Cuttlefish study finds those able to delay gratification the longest are the smartest

Shane McGlaun - Mar 4, 2021, 5:56am CST
Cuttlefish study finds those able to delay gratification the longest are the smartest

Researchers have published the results of a new study focusing on the odd-looking cuttlefish. In the study, researchers provided the first evidence of a link between self-control and intelligence in a non-primate species. In the experiment, common cuttlefish in tanks were presented to foods they commonly eat in separate chambers.

In one chamber was a piece of king prawn, which they could eat immediately. In the other chamber was a live grass shrimp which is their preferred food. However, the cuttlefish could only have the shrimp if they waited and didn’t eat the prawn. Researchers tested a range of delay times starting at 10 seconds and increasing the delay by 10 seconds each time the experiment was performed.

All six cuttlefish used for the experiment showed self-control waiting for the grass shrimp, ignoring the king prawn.

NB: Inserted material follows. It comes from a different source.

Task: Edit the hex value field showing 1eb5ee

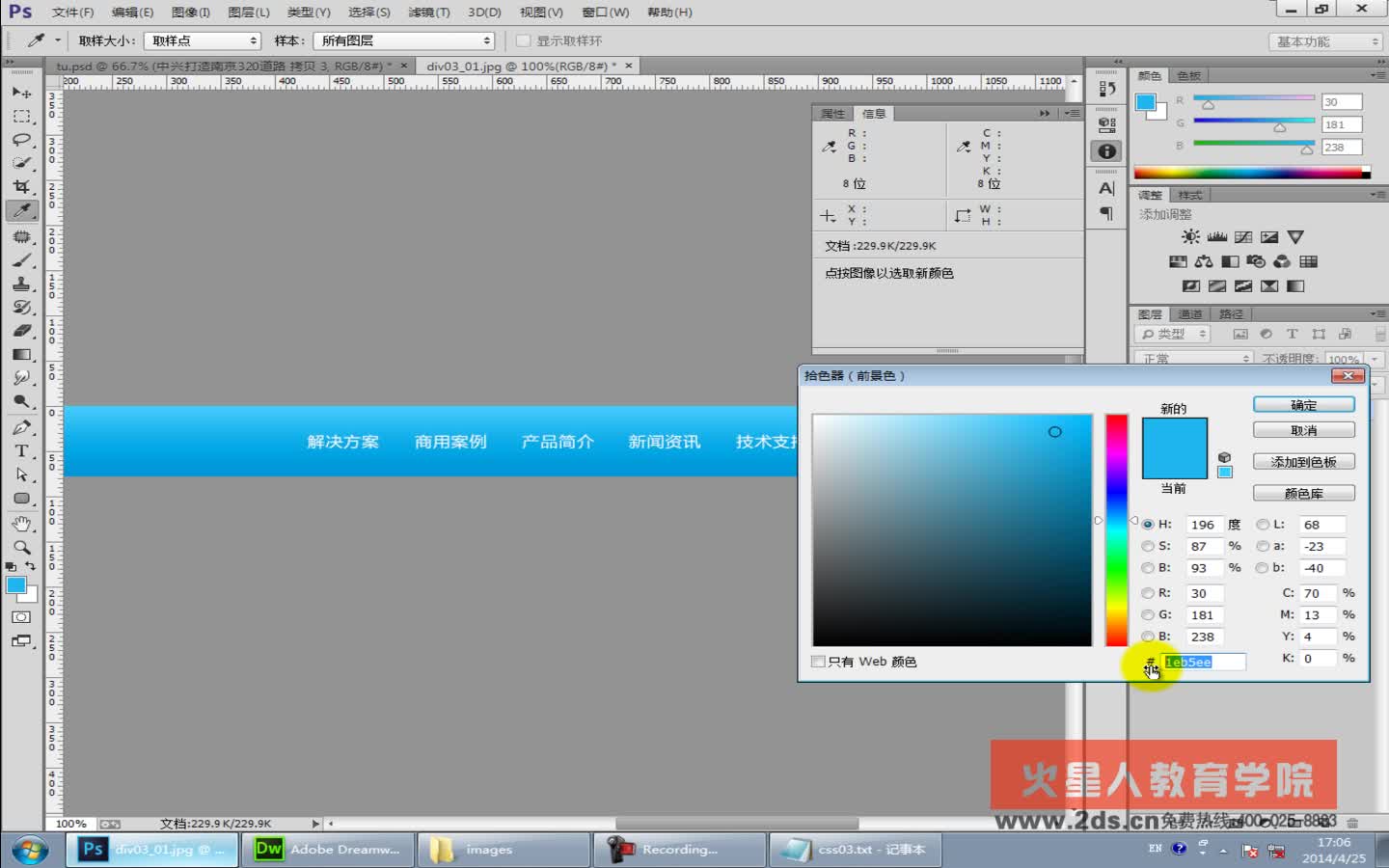Action: pos(1204,662)
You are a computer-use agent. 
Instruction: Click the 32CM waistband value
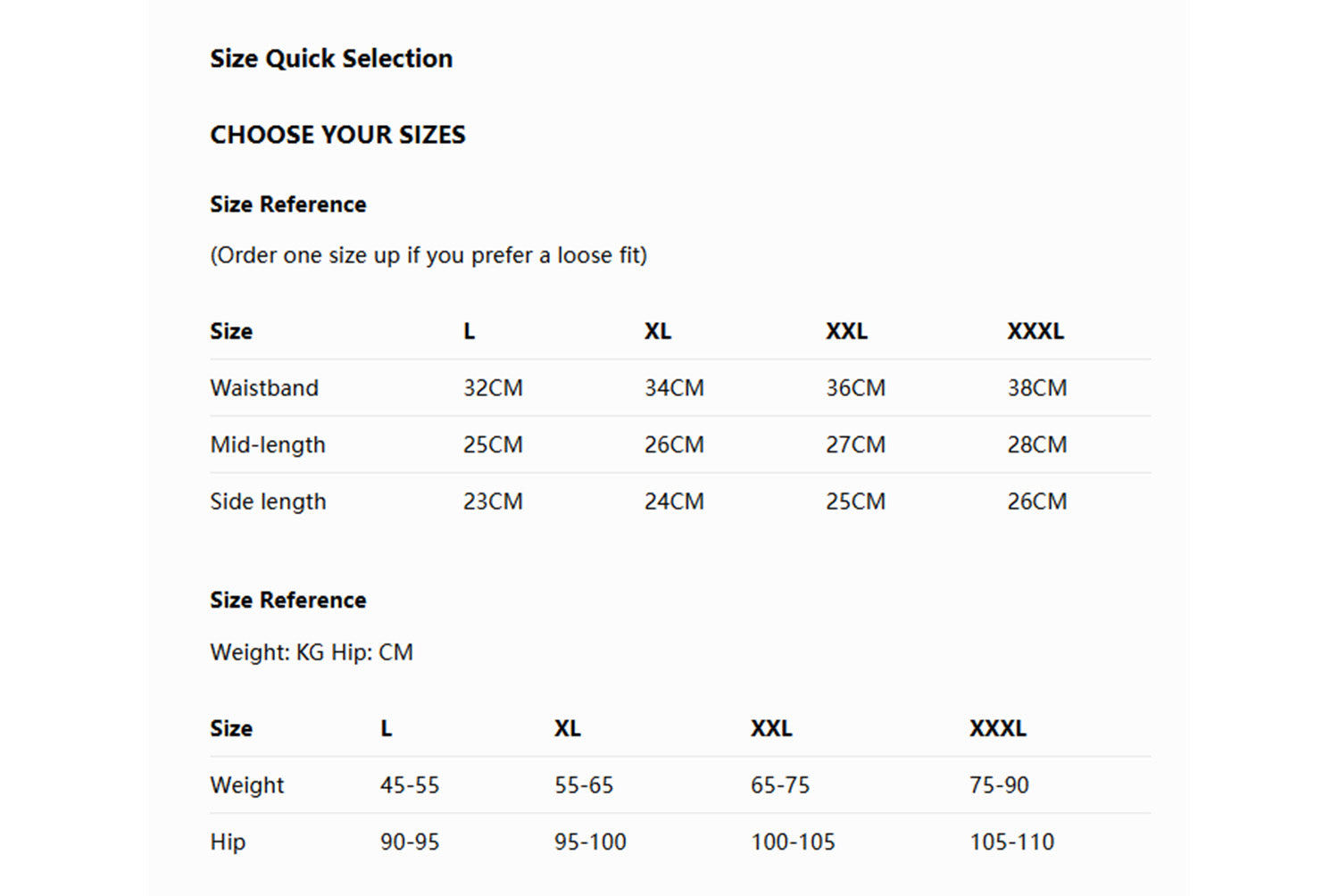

In testing, the cuttlefish with the most self-control could wait 130 seconds for the grass shrimp, which is comparable with large-brained animals like chimpanzees. Researchers were surprised the cuttlefish would wait for over two minutes for a better snack.

Researcher Dr. Alexandra Schnell from the University of Cambridge Department of psychology was surprised a fast-growing animal with an average lifespan of less than two years would be a picky eater. Researchers also tested the learning ability of each cuttlefish specimen. They used a dark gray marker and a white marker placed in random positions in the tank. The cuttlefish learned to associate one color with a reward, and then the reward was switched to be associated with the other color.

Cuttlefish quicker learn the association and faster to realize the switch were the same ones that showed more self-control in the first task. Interestingly, the same link between better learning performance and better self-control exists in both humans and chimpanzees, but this is the first time it’s been shown in a non-primate species.